Venendo alla “sinistra”, anche questa fazione politica nelle sue varie espressioni coltiva il proprio “specchietto per le allodole”, principalmente colorato di rosso, verde e arcobaleno: per esempio, predicando le famose “patrimoniali” come forma di austerity dal volto umano; proponendo la decrescita come ultima possibilità di crescita; e indirizzando gli stimoli all’economia in rigagnoli improduttivi (vedi associazionismo di tutte le tendenze sessuali e ideologiche).

Sempre per restare in tema di America, la sinistra democratica (quella dei Bernie Sanders e delle Ocasio-Cortez) ha “scoperto” la MMT, la cosiddetta Teoria Monetaria Moderna che ha funzionato alla grande (si fa per dire) quando il figlio di Galbraith ha provato a fare di Varoufakis un interlocutore credibile di fronte agli eurocrati (se qualcuno volesse investigare su chi “ce lo aveva mandato” a Bruxelles, dovrebbe giungere alla conclusione che Trump è ancora un “Obama che ce l’ha fatta”).

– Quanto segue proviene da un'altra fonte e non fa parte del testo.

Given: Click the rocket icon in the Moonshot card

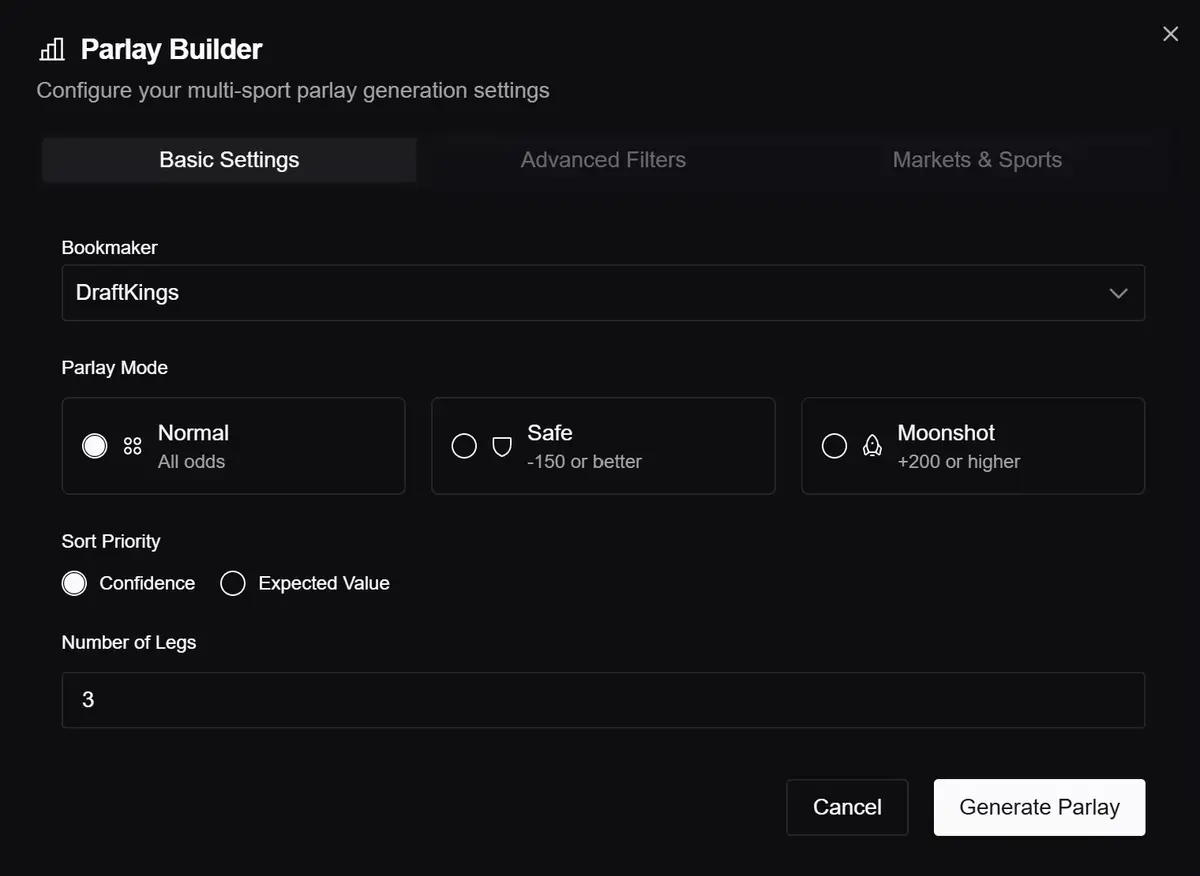Looking at the screenshot, I should pyautogui.click(x=872, y=446).
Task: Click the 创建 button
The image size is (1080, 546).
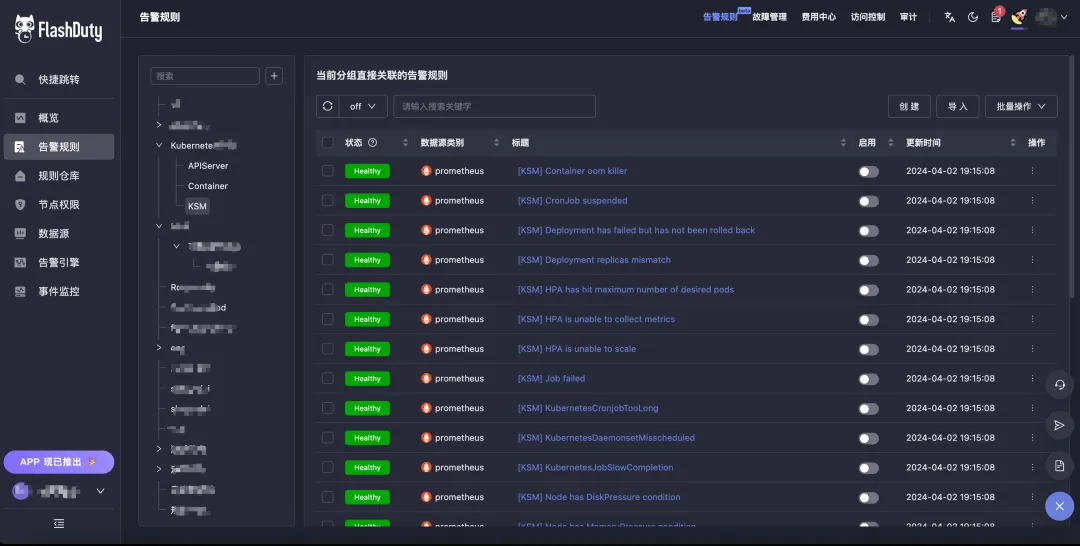Action: click(x=909, y=106)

Abbracciare la MMT senza nemmeno averla capita rappresenta comunque un tentativo di superare “a sinistra” la Trumponomics: lo riconosce persino uno dei critici più accaniti della “teoria”, il Nobel Paul Krugman (clintoniano d’annata), che aveva provato, seppur da conventional Keynesian, ad aprire il dibattito sul “New York Times”, in vista dell’obiettivo comune di superare il terrorismo psicologico sul “debito”.

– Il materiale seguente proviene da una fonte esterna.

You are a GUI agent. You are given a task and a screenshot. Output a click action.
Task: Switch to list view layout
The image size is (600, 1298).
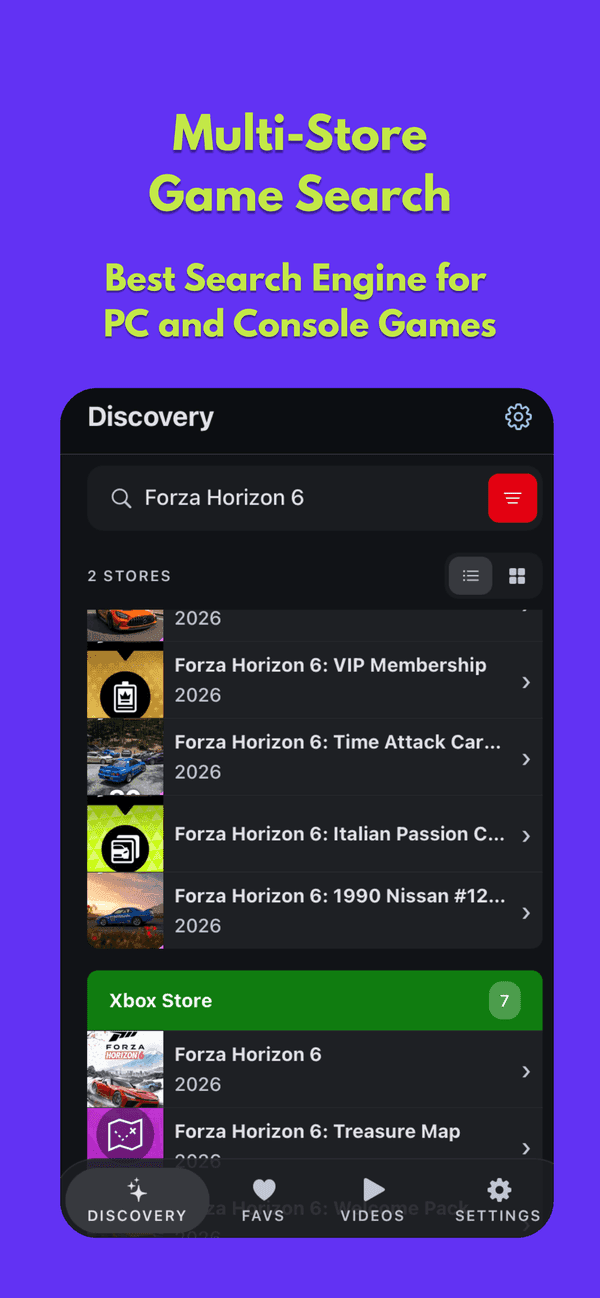point(471,576)
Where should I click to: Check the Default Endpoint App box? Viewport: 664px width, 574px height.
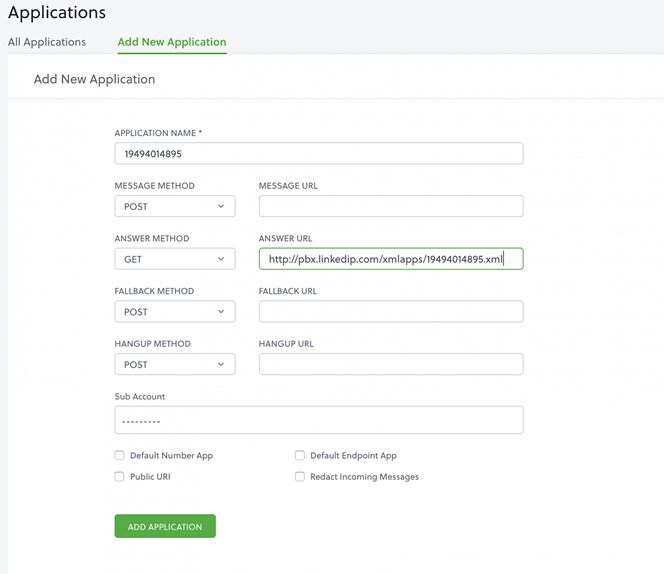coord(300,455)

Insomma, il “populismo finanziario” di Trump continua a triofanre su tutta la linea, costringendo la destra a fare “buon viso a cattivo gioco” (fingendo che l’espansionismo monetario di ogni amministrazione repubblicana sia eternamente indirizzato solo a tagliare le tasse) e la sinistra a proporre soluzioni speculari a quelle adottate dall’attuale Presidente (cercando appunto di declinarle in modo politicamente corretto).